Real-world tasks like these, particularly if they involve human interaction, are challenging or even impossible for conventional, rigid robots - which are much more comfortable in the structured, repetitive environment of the factory floor.
"Where everybody's really excited to see soft robots come in is right at the human-robot interface," Mr Truby told BBC News.
"Humans ourselves, we're very soft… and soft robots are made of materials that are safe for us to interact with."
The octopod is certainly pliable. It was made entirely from different types of silicone gel using a carefully devised combination of moulding and 3D printing.
At its heart is a "fluidic logic circuit" where valves act as logic gates, allowing gas to flow and inflate compartments inside the eight separate limbs.
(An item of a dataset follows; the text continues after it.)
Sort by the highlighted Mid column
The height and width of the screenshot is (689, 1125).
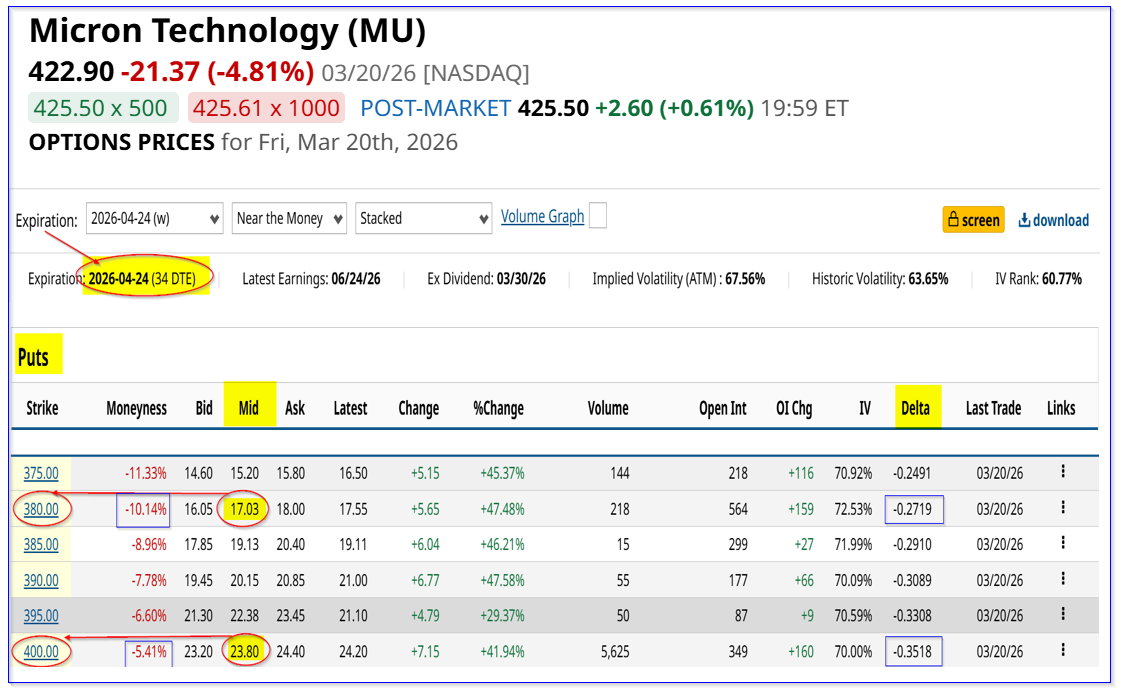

The gas is pumped into that circuit by a little fuel cell filled with hydrogen peroxide, which reacts with particles of platinum left in the system by the printing process.
All Mr Truby and his colleagues had to do - after several years perfecting the design - was to fill the robot with fuel and watch it go.
"We had all the components in place for quite a while, and it took many months trying to bring it all together," he said.
"It was back, I guess last October, there was this one day when it just started working. Michael [Wehner, co-first author] and I looked at each other and thought: OK, we finally did it.
"Several iterations later, we kept fine tuning, and at one point we could just take these things out of the oven, fill them up with fuel and they'd start moving."
The circuit sets up an alternating movement, whereby balloon-like chambers are inflated inside four of the robot's legs at a time.
The octobot raises four legs and lowers the other four, then swaps. It is a simple demonstration but an important one.
"Right now he's kind of flopping back and forth, but it'd be nice to create soft robots that know when they're interacting with their environment - that have more complicated modes of autonomous functionality," Mr Truby said.
And why make the prototype an octopus? As a tribute, apparently. The animal is devoid of a skeleton but remarkably strong and capable of a baffling variety of movement - so has been a tremendous model for the soft robotics community.
"The octopus itself does not move this way, it is not powered this way," Mr Truby explained.
"We're not necessarily taking inspiration from the octopus itself, but we thought that for... our first embodiment of an entirely soft robot, it needed to have the form of an octopus."
Researchers around the world, he said, have been working on the various components of an entirely soft robot: inflatable "muscles", fuel cells, soft sensors and control systems.
"One thing that's been missing so far has been putting them all together," Prof Rossiter told the BBC, adding that the octobot would be a springboard for others in the field.
"It's made in a really nice way. It's made in a way that other people can look at and say, we could use these technologies ourselves - we can make ones that have better fuel systems, or have better control systems, or a more sophisticated body.
"This is a good demonstration of bringing everything together. That's not easy, and they've done a good job."